#### [STATED TASK]
Repeat the records below word for word, everything from the line containing "You are a GUI" down to the line containing "Action: (413, 372)", and leave out the pictures.
***** SUPPLIED MATERIAL
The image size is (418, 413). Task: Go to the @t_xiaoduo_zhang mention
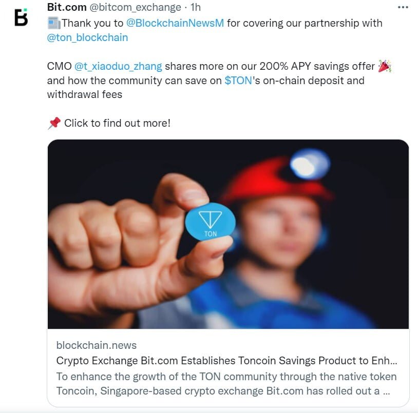click(x=118, y=66)
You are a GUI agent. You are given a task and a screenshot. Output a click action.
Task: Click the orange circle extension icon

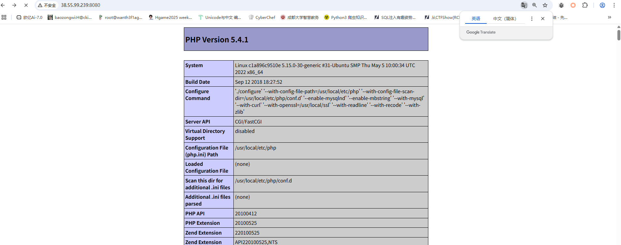(573, 5)
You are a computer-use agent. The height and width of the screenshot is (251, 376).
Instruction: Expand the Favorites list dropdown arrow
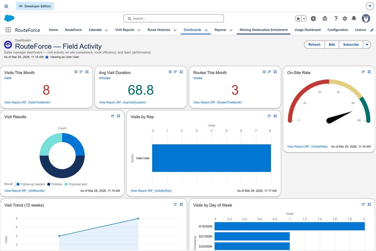pos(304,19)
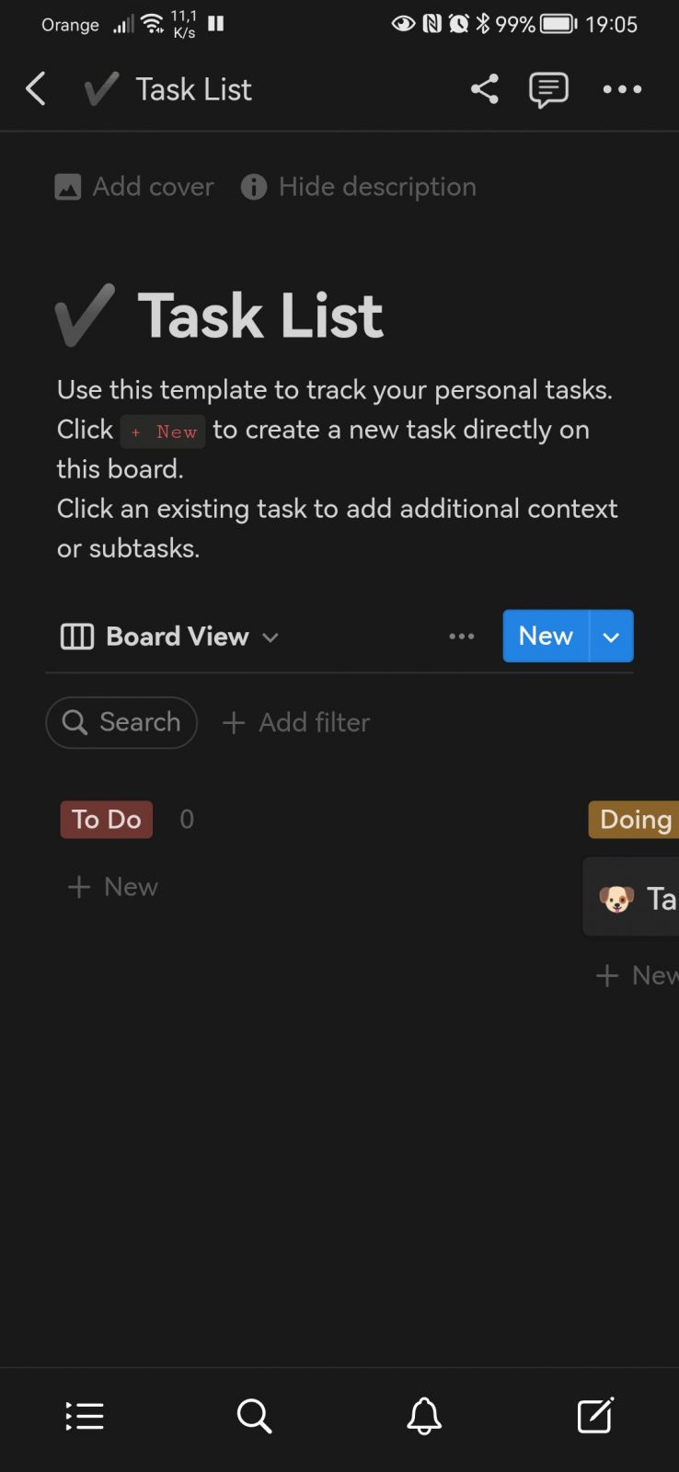
Task: Click Add cover
Action: tap(134, 187)
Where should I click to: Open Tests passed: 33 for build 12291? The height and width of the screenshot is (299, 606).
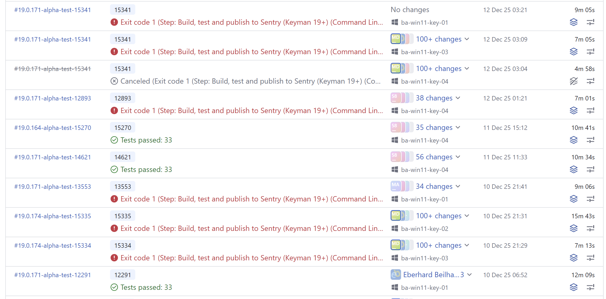(146, 287)
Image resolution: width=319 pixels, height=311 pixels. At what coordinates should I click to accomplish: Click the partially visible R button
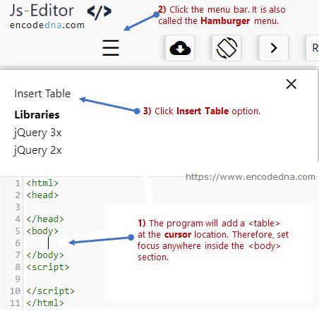pos(313,48)
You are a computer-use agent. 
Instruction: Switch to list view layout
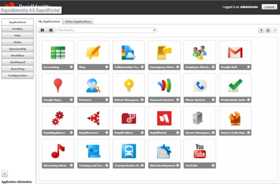point(51,30)
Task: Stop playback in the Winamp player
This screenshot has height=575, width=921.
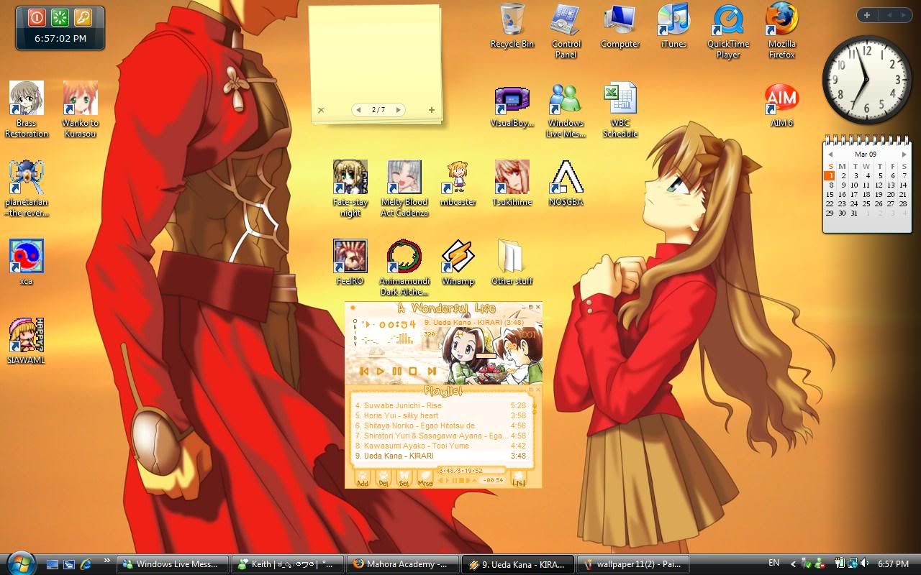Action: (413, 372)
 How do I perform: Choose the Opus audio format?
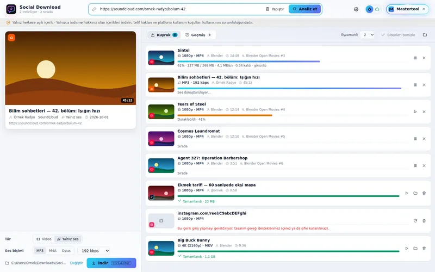(x=66, y=251)
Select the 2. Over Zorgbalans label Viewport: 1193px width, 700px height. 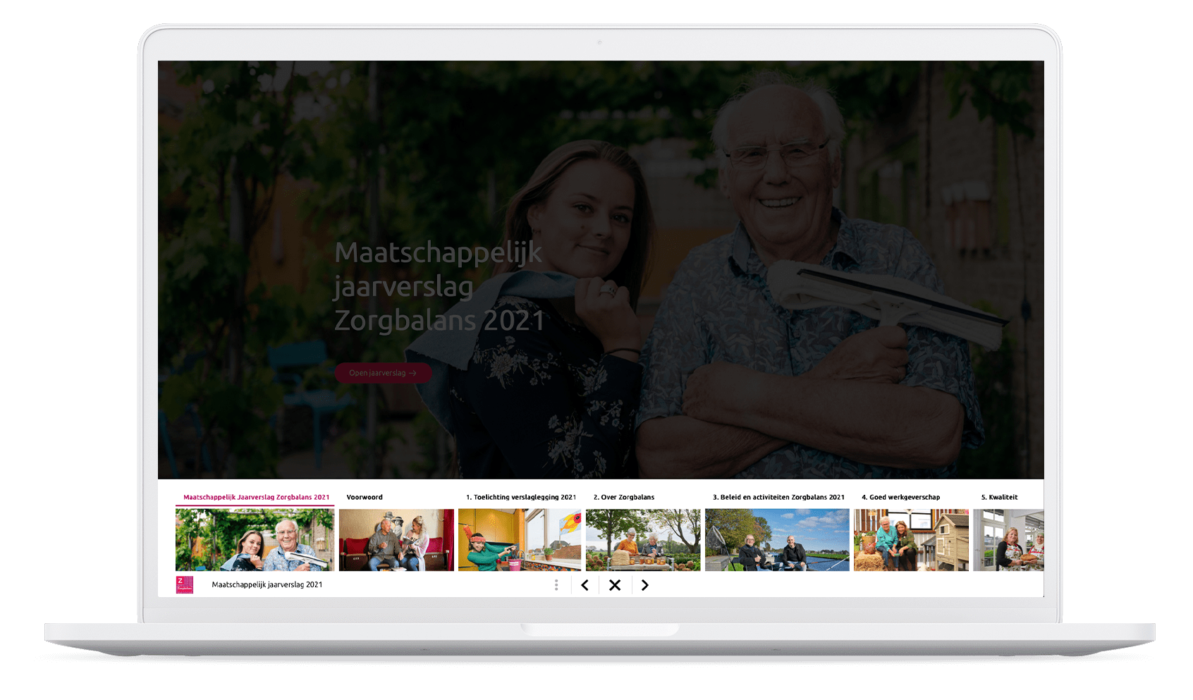click(x=624, y=497)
**********
#### [RESULT FOR THIS TASK]
You are a GUI agent. You are given a task and a screenshot. Output a click action.
Task: Click the orange circle extension icon

(573, 5)
You are a computer-use agent. The height and width of the screenshot is (251, 376).
Instruction: Expand the Favorites list dropdown arrow
pos(304,19)
Task: Click Add cover
Action: tap(134, 187)
Where should I click to: Open Tests passed: 33 for build 12291? The height and width of the screenshot is (299, 606).
(146, 287)
Image resolution: width=319 pixels, height=311 pixels. At what coordinates should I click to accomplish: Click the partially visible R button
pos(313,48)
You are a computer-use agent. 
Instruction: Switch to list view layout
point(51,30)
Task: Stop playback in the Winamp player
This screenshot has height=575, width=921.
Action: (413, 372)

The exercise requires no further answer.